What, you mean you've not researched classic party etiquette dating back to 19th century Americana in preparation for your big day?


One thing I've heard from custom and semi custom clients alike, is that wording an invitation can be intimidating. So, I've put together this reference guide to answer your questions. Read on for the history of modern print methods, the cultural significance of your wedding day, seven questions you need to ask before deciding on wording, modern updates, and a word bank with some of those invitation words. You know, the ones you absolutely cannot spell without Googling? I got you.

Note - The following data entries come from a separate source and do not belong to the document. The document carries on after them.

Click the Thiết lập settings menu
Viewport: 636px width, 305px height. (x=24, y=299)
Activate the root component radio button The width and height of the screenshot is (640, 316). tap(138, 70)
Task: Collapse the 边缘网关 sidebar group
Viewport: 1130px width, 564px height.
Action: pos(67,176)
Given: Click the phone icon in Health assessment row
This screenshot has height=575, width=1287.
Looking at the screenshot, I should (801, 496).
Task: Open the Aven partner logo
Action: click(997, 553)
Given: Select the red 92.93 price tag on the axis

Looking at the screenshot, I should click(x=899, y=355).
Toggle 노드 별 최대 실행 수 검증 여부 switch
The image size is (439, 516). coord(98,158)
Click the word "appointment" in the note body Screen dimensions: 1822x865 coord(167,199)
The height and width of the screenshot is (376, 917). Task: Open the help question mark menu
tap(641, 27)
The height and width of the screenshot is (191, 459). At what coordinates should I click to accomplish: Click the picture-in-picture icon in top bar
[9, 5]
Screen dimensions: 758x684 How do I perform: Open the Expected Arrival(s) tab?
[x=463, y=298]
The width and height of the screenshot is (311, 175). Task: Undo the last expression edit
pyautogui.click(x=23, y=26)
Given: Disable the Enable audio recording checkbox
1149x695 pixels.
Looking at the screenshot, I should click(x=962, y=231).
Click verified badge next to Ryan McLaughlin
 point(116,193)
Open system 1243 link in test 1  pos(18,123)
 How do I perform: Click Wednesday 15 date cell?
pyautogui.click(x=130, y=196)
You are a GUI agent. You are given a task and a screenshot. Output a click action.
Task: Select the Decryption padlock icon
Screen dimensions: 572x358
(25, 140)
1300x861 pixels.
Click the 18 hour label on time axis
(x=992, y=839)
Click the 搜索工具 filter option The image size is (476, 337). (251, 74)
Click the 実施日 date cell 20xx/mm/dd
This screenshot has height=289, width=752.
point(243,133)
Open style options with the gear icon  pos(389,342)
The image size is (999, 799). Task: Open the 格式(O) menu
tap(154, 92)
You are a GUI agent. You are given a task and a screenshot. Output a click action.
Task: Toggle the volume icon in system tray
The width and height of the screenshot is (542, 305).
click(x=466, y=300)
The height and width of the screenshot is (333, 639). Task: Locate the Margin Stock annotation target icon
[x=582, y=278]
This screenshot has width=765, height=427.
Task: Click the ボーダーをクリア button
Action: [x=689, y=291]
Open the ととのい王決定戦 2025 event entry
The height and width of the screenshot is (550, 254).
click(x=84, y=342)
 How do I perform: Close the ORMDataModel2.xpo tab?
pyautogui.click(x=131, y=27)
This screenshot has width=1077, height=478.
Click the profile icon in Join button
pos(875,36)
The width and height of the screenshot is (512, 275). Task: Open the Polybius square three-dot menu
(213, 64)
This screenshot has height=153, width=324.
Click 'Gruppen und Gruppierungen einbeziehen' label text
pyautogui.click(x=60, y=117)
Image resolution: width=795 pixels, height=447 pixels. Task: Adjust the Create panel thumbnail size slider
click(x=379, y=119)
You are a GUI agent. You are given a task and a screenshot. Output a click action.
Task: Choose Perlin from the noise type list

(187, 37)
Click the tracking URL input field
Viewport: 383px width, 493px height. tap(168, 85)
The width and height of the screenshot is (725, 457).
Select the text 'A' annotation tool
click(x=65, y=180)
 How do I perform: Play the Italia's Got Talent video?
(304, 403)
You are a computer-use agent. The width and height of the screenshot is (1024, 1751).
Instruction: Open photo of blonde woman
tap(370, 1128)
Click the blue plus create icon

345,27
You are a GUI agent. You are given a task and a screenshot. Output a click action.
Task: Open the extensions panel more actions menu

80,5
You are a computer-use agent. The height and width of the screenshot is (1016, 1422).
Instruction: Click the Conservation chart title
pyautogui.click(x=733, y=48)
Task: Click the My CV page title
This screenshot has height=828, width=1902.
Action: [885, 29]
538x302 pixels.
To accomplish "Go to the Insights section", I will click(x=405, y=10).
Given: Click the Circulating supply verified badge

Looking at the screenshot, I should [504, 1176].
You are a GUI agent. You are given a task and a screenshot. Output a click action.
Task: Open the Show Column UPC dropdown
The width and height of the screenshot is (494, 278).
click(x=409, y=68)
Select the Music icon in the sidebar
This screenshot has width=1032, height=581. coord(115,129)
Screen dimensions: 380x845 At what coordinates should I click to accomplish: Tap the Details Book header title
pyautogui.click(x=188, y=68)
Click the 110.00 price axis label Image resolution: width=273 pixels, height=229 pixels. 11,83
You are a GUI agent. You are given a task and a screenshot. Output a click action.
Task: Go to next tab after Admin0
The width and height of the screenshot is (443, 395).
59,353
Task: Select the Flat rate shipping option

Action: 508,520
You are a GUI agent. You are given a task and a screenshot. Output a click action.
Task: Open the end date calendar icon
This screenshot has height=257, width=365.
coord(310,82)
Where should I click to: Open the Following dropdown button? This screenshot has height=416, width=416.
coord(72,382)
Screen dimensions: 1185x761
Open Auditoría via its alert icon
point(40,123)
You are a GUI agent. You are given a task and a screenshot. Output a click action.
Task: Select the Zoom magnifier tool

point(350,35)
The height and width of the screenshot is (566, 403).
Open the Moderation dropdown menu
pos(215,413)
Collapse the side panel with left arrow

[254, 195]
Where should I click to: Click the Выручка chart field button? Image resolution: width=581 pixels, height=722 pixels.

You might be wondering, what's with the formalities? I certainly was, when I dove into invitation design without regard for the unwritten historic preservation responsibility. When I first started out years ago, I noticed a common revision coming in from my wedding clients. I pitch an invitation, my client approves, and shortly thereafter I receive an email saying:


"Hey Andrea, I just showed these invitations to my mom. She loves the design, but she says we need to make some changes to the wording. Apparently my parents want their names on the invitation? Anyway, she sent me this: 'Mr. and Mrs. ___ along with Mr. and Mrs. ___ invite you to the wedding of their children'. . ."


Eventually, I looked into the Why's of wedding stationery, as well as what I'm responsible for as your stationer. Buckle in for a quick history lesson.



We'll start with the historical context of invitations. So much to unpack here. *puts on reading glasses*


Invitations weren't really a "thing" in what is now America until the 1600's. In ye olden days, a communal celebration was announced by the town crier. Whoever heard about it was able to attend. Commoners were largely illiterate, and only the noblest could afford handcrafted invitations. Along came the printing press in ~1440 Germany, when Johannes Gutenberg invented the Gutenberg press. The printing press had a massive impact on global literacy over the following 5 centuries. By 1636, Mrs. Glover set up America's first press at the Massachusetts Colony's new college, Harvard. The printing press took what was once intended for only the mega wealthy and made it available to the middle class. And boy, did we the people run with it.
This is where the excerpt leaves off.